The Student Collective is the organization of both undergraduate and graduate students matriculated in the SSA Program. The Student Collective sponsors activities each academic year of a social, educational, and professional nature. Student representatives, selected by the Collective, sit on various School committees as voting members. The Collective was formed to represent a unified student voice that incorporates all the diversity of the student body. For additional information, contact the Director of Admissions and Student Services or see the bulletin board in the lobby on the fifth floor of Ritter Hall Annex.
In addition to the Student Collective, students can choose to participate in a range of other social work organizations at SSA. The activity level of many groups varies from year to year since their existence is dependent on students stepping forward and organizing meetings and events.
Groups that are consistently active include:
The purpose of this organization is to advance excellence in social work practice and to encourage, stimulate and maintain scholarship of the individual members in all fields, particularly in social work. For current activities, see the bulletin board in the lobby on the fifth floor of Ritter Hall Annex.
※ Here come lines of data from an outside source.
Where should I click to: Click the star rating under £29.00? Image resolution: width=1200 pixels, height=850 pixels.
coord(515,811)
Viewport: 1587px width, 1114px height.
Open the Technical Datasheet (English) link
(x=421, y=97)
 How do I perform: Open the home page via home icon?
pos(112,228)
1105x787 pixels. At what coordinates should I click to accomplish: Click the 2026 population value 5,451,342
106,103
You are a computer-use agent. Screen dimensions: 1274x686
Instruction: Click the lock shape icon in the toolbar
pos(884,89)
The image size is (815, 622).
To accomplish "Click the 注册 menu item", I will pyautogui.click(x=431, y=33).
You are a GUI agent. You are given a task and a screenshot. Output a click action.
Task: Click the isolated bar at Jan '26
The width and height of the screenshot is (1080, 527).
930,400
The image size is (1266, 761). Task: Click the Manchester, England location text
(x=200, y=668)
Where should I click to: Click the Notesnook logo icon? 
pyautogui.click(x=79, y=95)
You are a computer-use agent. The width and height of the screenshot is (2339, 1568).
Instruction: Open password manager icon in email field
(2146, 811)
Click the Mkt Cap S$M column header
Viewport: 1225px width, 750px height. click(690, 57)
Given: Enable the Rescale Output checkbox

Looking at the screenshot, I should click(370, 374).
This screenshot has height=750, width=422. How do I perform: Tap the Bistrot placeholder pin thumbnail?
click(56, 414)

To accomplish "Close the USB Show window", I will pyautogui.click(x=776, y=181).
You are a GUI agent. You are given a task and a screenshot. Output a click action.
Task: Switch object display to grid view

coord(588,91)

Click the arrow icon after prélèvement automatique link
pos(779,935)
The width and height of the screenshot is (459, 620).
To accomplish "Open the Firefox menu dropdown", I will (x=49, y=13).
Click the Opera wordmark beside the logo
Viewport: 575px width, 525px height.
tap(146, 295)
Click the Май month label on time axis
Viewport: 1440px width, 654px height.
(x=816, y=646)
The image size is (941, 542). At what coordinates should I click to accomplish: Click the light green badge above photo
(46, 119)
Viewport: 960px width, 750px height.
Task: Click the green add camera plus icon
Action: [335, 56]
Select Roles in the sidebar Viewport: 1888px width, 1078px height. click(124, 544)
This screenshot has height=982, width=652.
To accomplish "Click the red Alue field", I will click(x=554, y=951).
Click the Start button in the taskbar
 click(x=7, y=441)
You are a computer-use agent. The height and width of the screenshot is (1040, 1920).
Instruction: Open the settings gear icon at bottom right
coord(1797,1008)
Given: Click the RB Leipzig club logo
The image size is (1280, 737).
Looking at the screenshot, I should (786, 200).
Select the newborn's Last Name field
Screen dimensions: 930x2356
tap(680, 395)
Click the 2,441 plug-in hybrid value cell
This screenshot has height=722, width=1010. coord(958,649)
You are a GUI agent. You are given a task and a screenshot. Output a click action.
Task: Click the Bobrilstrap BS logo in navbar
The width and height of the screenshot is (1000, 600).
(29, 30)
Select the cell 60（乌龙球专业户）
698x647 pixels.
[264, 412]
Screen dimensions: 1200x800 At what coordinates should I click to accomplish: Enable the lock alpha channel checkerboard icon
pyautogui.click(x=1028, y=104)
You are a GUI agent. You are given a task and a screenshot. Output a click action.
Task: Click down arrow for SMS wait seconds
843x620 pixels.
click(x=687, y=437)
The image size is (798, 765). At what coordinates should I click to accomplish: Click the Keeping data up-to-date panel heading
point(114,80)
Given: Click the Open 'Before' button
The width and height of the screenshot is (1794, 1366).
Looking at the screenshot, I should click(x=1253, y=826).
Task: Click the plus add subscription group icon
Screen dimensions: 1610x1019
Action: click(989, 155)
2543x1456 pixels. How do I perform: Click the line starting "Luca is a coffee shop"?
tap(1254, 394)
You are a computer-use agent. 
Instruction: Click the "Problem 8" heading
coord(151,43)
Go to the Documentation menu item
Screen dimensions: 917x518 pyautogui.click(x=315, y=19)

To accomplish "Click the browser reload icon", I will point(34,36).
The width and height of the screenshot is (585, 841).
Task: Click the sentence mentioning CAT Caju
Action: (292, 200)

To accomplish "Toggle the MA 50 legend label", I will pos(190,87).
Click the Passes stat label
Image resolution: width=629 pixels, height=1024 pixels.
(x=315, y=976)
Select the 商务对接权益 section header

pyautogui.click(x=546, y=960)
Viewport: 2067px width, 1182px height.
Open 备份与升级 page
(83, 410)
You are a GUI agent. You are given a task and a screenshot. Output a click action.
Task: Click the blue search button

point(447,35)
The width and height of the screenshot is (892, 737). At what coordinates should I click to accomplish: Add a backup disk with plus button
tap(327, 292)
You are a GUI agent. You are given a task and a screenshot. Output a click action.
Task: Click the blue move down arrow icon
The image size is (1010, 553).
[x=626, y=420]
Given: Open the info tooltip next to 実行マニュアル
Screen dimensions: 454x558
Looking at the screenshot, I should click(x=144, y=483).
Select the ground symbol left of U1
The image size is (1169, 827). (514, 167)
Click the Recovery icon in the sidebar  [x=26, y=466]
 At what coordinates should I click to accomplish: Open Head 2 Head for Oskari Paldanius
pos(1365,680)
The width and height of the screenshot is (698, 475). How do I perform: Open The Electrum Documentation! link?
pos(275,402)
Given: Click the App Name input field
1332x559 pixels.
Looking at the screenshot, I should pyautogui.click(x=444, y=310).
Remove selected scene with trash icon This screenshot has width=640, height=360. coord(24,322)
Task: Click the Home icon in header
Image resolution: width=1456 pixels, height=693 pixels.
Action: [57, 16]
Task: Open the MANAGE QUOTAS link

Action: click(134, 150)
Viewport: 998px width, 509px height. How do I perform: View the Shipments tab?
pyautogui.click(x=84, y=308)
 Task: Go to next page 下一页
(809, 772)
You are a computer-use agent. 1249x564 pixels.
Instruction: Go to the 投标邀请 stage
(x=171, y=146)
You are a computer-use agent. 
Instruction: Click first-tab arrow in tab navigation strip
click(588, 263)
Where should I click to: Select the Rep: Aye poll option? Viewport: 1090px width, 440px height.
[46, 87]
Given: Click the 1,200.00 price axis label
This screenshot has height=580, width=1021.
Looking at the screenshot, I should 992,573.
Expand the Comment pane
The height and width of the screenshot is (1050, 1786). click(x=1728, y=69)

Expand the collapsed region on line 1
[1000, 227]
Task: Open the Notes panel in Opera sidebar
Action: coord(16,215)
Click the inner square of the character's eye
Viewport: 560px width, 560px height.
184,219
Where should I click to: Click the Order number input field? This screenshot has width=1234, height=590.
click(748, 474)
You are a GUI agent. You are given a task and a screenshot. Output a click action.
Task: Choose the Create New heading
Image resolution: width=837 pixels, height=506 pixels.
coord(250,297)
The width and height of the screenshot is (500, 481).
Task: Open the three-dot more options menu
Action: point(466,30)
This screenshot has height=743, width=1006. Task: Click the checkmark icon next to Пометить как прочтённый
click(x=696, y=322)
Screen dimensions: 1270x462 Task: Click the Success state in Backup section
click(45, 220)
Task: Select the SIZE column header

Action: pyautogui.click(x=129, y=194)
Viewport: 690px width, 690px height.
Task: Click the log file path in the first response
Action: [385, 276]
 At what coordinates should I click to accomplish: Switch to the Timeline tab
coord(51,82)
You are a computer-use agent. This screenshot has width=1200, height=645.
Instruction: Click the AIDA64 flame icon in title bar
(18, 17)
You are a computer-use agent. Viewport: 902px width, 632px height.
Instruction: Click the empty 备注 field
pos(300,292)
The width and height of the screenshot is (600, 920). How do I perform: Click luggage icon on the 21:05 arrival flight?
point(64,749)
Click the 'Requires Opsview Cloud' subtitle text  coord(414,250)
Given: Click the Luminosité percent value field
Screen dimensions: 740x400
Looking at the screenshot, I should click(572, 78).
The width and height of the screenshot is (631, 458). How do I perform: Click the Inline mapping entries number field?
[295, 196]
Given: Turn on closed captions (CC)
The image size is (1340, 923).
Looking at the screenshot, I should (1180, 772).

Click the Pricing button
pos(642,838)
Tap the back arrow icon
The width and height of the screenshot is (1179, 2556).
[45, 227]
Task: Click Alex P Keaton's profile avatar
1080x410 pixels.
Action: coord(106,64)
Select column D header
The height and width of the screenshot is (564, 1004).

For more information about SSA's alumni/ae association, contact the General Alumni Association for names and numbers of current officers at 215-204-7524.
National Association of Social Workers-Philadelphia Division (NASW)
NASW is a professional organization that works on behalf of its members and the consumers they serve. Applications are available on the NASW bulletin board in the lobby on the fifth floor of Ritter Hall Annex.
If you are interested in contributing your time, energy and ideas to any of the following groups that have added, over the years, to the rich diversity of activities at SSA, please contact the Director of Admissions and Student Services.
Latino Social Work Organization (LSWO)
LSWO was founded in 1992 by a group of young social workers in Chicago. Temple students involved in LSWO have advocated for quality bilingual/bicultural services to Latinos and other oppressed communities.
SABSW is a non-profit organization created to serve African-American students and the community. The SABSW works towards unifying Black Social Work students in the School of Social Administration. The SABSW will also work with any student organization on campus or the immediate community to further the educational, political, academic, communal, and social plight of students at large.
PSW provides support, education, and advocacy for gay, lesbian, bi-sexual and transgendered students and their supporters. For additional information on Pride in Social Work at Temple University, contact Professor Bernie Newman at 215-204-1205.
Underground Railroad – Temple Depot (URR)
The URR works together with the Poor People’s Economic Human Rights Campaign focusing on direct actions, such as lobbying, advocacy, demonstrations, and support of grass-roots movements for social justice.
Job Resources Bank
In addition to the help provided by the Office of Career Development Services, the School of Social Administration maintains its own Job Resources Bank geared specifically to the needs and career interests of social workers. Information about employment opportunities is regularly collected, updated, and posted in the lobby on the fifth floor of Ritter Hall Annex. SSA also organizes an annual Jobs Fair with a wide range of agencies attending. The School's liaison in Career Services meets frequently with students to provide career information as well as specific leads on employment. The Office of Career Services plans and conducts special workshops and seminars specifically oriented to students in Social Administration.